If people thought about these real-world situations a bit when they are interacting socially in the online world, perhaps they would reveal a little bit less. Would you walk in a bar and tell everyone all of that?
If you’re on social media, guess what? You reveal more than you know.
The debate on privacy in the social space took another huge leap this past week. The Wall Street Journal’s ran an in-depth, investigative series titled, “What They Know.” The eye-pooping, jaw-dropping insights in the series (here, here and it continues here) left little doubt that your digital footprint is easier to track and identify than you might realize. But The Wall Street Journal has a big staff, time to investigate, and an editorial directive to find the story.
What could a person like me find out about, say, some people they met at recent networking events?
From a recent handful of business cards I gathered at a networking event, I poked around on social networking sites to see just what people reveal about them to the rest of the world – without cookies, spyware, or other data-gathering tricks. This was a simple search to see just how much I could learn about four people. What’s surprising is that I found a lot of details that I’m not certain these four folks know just how much they’ve put out there.
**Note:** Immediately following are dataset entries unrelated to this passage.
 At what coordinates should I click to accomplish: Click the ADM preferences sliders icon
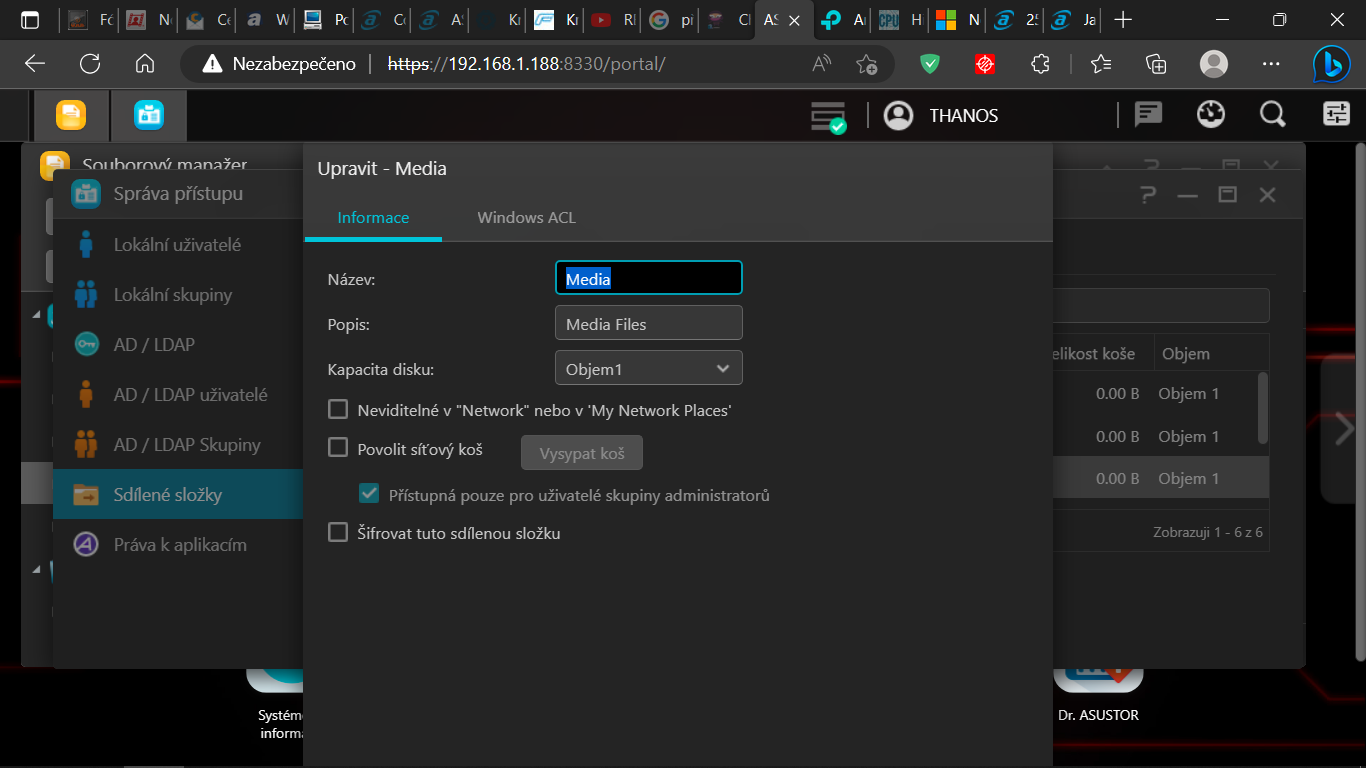[1336, 115]
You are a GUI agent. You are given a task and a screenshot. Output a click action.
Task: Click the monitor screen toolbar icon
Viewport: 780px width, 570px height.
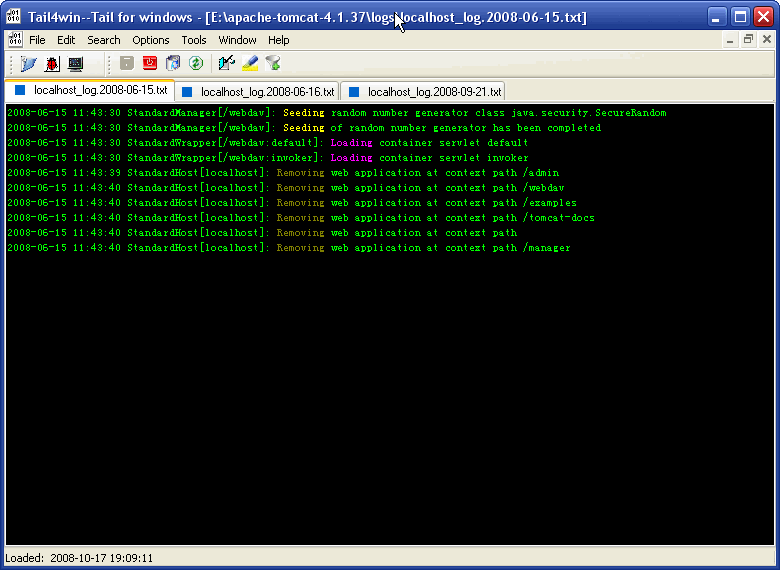click(x=75, y=63)
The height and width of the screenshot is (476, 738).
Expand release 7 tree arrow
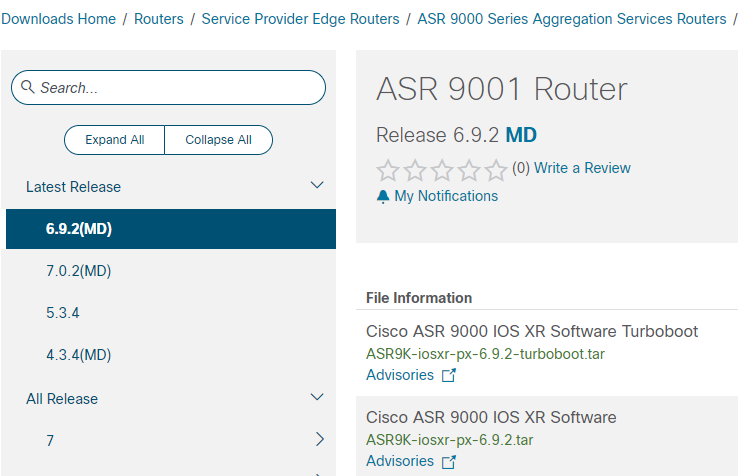click(320, 439)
Among the details, I learned:
where they went to college
where they went to high school
how old they are
where they live
where they were born
what nationality they are
what religion they are
everywhere they’ve ever worked
how many kids they have (I even got to see photos and videos)
what their spouses do for a living
who they voted for in recent elections
what their primary hobbies are
what movies they had recently seen
what bands/music they like
what books they’ve read in recent months
what restaurants they’ve been to in the last month
and where they’re traveling to right now
Remember, this was just me, looking at public info they’ve posted on social networking sites like Twitter, Facebook, LinkedIn, YouTube and others.
So what are you opening revealing about yourself? Perhaps more than you know.